アイスランドの火山噴火に伴う欧州便混乱の影響が、新潟県内でも広がっている。

 頭を抱えるのが、欧州への春のコイ輸出最盛期を迎えながら出荷できずにいる養鯉業者。輸出直前はフンによる輸送中の水質悪化を避けるため、5日から1週間程度はエサを与えないが、現状ではエサを与えるか否かの判断ができず、このままだとコイがやせて商品価値が下がる恐れがある。

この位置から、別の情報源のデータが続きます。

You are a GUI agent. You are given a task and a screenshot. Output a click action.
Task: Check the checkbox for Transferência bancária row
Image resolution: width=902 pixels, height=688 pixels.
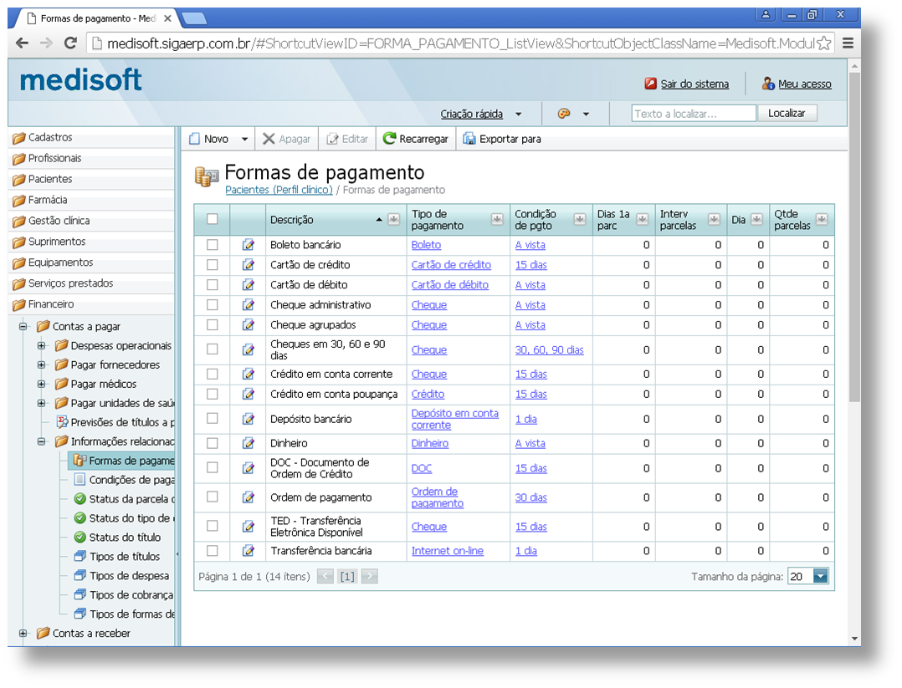tap(212, 550)
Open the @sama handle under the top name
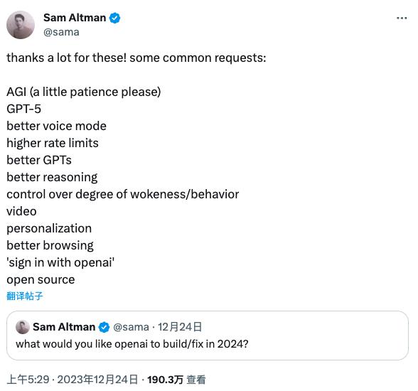The image size is (418, 391). (x=61, y=32)
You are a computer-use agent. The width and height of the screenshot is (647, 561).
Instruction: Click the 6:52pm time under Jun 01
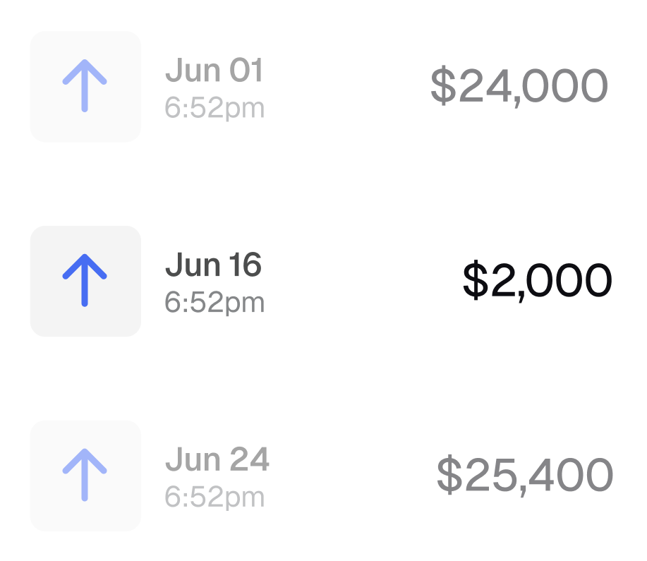(x=214, y=108)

 小千谷市の養鯉業者「丸与養鯉園」では、毎年欧州方面にニシキゴイを出荷しており、今年も15日に独フランクフルトに向けて2000匹ほどを輸出する予定だった。経営する伊佐和彦さん(48)は、「米同時多発テロの際も出荷が出来ず、秋口の出荷と重なって苦労した。今回も長引けばコイに影響が出るかもしれず、心配」と話す。

 長岡市不動沢の「ニイガタニシキゴイブリーダーズ」でもフランクフルトと英ロンドン向けのコイ300匹が出荷直前の状態で取り置きとなり、その後に出荷する1万匹以上のコイも池で飼育されたまま。

 社長の福島勝己さん(63)は、「毎日航空会社と連絡を取り合い、メールで海外の取引先に状況を報告している。天災なので仕方ない」とあきらめ顔だ。